Dataset entries
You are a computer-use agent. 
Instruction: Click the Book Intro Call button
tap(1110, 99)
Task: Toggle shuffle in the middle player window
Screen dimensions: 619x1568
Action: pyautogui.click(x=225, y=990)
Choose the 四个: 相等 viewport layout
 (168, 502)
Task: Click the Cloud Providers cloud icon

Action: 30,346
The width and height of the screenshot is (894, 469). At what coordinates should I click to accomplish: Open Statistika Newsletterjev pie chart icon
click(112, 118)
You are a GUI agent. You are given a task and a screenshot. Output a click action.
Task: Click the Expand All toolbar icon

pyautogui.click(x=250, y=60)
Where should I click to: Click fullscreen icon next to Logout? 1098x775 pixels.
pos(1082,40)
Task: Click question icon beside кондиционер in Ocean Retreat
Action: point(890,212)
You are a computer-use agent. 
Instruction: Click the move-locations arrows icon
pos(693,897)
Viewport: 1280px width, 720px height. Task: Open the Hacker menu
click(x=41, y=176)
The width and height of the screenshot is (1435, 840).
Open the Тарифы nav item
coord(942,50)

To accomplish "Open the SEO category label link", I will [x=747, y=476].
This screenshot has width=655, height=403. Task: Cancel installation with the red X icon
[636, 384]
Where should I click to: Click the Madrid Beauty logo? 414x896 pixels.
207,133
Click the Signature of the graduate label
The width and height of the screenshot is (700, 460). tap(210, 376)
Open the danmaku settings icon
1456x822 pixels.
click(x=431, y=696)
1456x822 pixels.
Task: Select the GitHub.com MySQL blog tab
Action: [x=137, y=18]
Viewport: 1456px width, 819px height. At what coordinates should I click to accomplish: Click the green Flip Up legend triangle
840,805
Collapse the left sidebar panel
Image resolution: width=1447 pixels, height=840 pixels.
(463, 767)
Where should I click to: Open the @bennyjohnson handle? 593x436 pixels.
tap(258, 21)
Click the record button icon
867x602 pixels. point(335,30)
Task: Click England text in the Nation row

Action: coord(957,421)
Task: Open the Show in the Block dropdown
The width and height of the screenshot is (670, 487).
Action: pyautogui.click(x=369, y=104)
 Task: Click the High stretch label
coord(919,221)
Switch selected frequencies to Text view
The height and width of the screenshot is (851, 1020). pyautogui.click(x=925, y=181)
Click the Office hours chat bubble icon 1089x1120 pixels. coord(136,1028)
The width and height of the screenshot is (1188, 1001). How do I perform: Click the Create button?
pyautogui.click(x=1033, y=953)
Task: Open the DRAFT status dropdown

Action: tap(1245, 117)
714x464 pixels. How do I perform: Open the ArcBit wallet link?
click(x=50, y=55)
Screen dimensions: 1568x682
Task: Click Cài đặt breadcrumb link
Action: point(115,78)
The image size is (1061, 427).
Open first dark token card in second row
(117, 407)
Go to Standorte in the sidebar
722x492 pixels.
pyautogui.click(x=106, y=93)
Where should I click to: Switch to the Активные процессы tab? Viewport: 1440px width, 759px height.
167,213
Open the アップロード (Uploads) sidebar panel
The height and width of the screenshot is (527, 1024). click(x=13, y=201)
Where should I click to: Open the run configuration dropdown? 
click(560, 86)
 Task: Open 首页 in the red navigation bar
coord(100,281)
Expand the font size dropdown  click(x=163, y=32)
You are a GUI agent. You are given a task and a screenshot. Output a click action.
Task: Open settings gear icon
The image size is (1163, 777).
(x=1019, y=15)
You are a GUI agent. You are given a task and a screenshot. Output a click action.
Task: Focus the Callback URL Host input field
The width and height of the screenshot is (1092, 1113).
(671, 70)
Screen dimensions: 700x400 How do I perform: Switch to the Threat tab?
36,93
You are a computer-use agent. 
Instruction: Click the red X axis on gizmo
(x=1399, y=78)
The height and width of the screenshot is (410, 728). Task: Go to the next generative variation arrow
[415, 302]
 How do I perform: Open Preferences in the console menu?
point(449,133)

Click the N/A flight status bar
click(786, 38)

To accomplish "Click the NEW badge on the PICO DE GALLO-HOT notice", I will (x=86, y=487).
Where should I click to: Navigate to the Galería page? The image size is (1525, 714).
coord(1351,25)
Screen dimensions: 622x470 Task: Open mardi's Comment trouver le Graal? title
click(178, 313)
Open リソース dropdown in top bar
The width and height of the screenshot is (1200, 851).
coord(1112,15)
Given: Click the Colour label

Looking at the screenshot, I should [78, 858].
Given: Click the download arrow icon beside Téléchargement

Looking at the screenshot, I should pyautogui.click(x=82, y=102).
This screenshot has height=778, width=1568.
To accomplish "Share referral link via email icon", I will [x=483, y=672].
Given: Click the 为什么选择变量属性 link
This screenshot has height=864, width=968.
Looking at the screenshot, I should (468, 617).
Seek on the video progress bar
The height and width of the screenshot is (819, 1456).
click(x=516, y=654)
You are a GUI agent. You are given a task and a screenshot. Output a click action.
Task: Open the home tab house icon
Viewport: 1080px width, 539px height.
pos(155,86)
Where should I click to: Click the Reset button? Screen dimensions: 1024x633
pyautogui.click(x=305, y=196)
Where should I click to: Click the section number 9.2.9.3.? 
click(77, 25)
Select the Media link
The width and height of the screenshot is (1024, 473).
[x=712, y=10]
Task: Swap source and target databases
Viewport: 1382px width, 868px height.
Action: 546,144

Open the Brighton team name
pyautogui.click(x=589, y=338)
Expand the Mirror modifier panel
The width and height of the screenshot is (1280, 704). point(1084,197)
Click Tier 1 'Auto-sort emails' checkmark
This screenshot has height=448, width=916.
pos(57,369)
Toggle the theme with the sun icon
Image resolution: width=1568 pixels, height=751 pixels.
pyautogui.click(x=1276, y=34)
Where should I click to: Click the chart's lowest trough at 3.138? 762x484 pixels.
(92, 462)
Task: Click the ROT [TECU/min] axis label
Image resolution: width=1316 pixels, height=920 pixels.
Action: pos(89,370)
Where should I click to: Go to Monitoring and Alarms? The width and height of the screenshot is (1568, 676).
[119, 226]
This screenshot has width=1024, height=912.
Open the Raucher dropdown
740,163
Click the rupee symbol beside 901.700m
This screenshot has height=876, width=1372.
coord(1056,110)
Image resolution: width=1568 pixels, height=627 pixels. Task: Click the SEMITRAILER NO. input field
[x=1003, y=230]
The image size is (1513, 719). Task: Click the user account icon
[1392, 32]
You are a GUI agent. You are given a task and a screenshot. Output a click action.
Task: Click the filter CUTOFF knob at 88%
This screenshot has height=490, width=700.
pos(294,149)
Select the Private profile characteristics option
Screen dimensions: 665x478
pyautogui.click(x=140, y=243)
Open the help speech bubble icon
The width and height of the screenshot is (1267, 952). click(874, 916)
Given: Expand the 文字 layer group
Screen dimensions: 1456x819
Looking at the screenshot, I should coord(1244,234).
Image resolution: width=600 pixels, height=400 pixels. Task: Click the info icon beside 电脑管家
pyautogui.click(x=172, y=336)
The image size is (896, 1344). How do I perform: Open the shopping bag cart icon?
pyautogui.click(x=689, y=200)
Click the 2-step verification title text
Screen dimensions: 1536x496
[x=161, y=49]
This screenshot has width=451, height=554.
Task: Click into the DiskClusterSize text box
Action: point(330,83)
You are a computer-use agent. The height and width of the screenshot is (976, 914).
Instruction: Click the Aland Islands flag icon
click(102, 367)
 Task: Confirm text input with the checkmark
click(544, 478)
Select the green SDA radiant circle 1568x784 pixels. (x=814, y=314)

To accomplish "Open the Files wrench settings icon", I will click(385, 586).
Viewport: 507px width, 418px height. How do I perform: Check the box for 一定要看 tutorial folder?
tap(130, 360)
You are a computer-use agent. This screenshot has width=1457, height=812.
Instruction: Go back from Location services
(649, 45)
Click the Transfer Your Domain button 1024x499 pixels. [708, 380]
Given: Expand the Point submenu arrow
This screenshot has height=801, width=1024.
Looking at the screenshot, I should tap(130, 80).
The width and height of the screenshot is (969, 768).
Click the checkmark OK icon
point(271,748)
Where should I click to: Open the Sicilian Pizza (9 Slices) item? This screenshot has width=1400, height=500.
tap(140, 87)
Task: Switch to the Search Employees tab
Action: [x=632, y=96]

Task objective
Reproduce everything from the start of the entries down through the line containing "Action: 30,346", with "Task" renamed to "Goal" and nothing else changed.

Answer to the exercise
You are a computer-use agent. 
Instruction: Click the Book Intro Call button
tap(1110, 99)
Goal: Toggle shuffle in the middle player window
Screen dimensions: 619x1568
Action: pyautogui.click(x=225, y=990)
Choose the 四个: 相等 viewport layout
 (168, 502)
Goal: Click the Cloud Providers cloud icon

Action: 30,346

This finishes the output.